Top of Given text

Everyone dreams, but some people never recall dreaming. Others remember only a little about a dream they had just before awakening and nothing about earlier dreams. No one recalls every dream and, in general, dreams are very easily forgotten.
People see in most dreams, and they may also hear, smell, touch, and taste in them. Most dreams occur in color, though the color is often recalled only vaguely. Dreaming thought seems to put things together in new and unexpected ways. In some cases, this has led to important scientific discoveries or highly imaginative creative works.
During REM sleep, the pathways that carry nerve impulses from the brain to the muscles are blocked. Therefore, the body cannot move during dreams. Also, the cerebral cortex-the part of the brain involved in higher mental functions-is much more active during REM sleep than during nondreaming sleep. The cortex is stimulated by neurons (nerve cells) that carry impulses from the part of the brain called the brain stem.

Bottom of Given text

#### [Exercises]
1 – Could you repeat the passage about dreaming between "Everyone dreams, but" and "imaginative creative works.", inclusive, replacing "vaguely" with "dimly"?
2 – Can you carry on the passage about dreaming past its final sentence?

Top of Dataset entries

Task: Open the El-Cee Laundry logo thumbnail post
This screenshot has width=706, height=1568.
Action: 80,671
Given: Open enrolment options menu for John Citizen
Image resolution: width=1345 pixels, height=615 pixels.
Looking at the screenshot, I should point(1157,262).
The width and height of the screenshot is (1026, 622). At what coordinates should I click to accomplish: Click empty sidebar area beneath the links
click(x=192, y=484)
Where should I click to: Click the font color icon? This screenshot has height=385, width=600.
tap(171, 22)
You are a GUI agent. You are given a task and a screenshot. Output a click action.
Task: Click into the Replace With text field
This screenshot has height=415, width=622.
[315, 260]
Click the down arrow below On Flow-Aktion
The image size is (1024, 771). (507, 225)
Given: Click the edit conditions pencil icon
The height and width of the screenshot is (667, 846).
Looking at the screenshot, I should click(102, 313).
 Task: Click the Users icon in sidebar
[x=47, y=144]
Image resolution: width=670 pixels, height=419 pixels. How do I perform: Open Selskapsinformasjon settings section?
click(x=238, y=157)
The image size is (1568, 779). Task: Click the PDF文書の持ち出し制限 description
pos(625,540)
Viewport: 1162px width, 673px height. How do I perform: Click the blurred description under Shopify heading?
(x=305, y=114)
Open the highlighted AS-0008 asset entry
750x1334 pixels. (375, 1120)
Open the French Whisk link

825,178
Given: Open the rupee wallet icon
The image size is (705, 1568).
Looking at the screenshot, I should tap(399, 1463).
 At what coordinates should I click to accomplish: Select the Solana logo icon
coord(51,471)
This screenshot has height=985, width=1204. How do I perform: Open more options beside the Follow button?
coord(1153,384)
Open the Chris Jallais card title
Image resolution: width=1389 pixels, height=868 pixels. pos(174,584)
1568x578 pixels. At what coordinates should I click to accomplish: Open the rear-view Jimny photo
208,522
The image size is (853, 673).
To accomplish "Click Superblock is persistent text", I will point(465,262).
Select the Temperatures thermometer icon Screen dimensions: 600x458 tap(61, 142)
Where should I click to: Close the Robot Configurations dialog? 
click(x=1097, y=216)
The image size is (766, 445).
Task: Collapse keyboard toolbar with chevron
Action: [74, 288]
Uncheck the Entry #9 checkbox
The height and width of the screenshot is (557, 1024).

Bottom of Dataset entries

#### [Answers to the tasks]
1 –
Everyone dreams, but some people never recall dreaming. Others remember only a little about a dream they had just before awakening and nothing about earlier dreams. No one recalls every dream and, in general, dreams are very easily forgotten.
People see in most dreams, and they may also hear, smell, touch, and taste in them. Most dreams occur in color, though the color is often recalled only dimly. Dreaming thought seems to put things together in new and unexpected ways. In some cases, this has led to important scientific discoveries or highly imaginative creative works.

2 –
Many experts who study dreams also feel that they are related to deep wishes and fears of the dreamer, and several theories explaining the meaning of dreams have been developed. During the 1890's, Sigmund Freud, an Austrian physician who originated psychoanalysis, developed one of the best-known theories of dream interpretation. Freud suggested that dreams are fulfillments of wishes, usually in disguised form. The disguise-or 'dream language'-involves condensation (combining several ideas into one image), displacement (shifting a feeling from one idea or person to another), and symbolism (the use of symbols to represent what cannot be pictured directly).
Some scientists have suggested that biological discoveries about dreaming have made psychological theories of dreaming, such as Freud's, unnecessary or false. These scientists argue that a dream is a meaningless response of the cerebral cortex to random stimulation from the brain stem. However, waking thought is also a response of the cerebral cortex to stimulation, often random, from the brain stem. Therefore, the biology involved does not make dreams meaningless any more than it makes waking thought meaningless. Most psychiatrists and psychologists still consider dreams psychologically meaningful.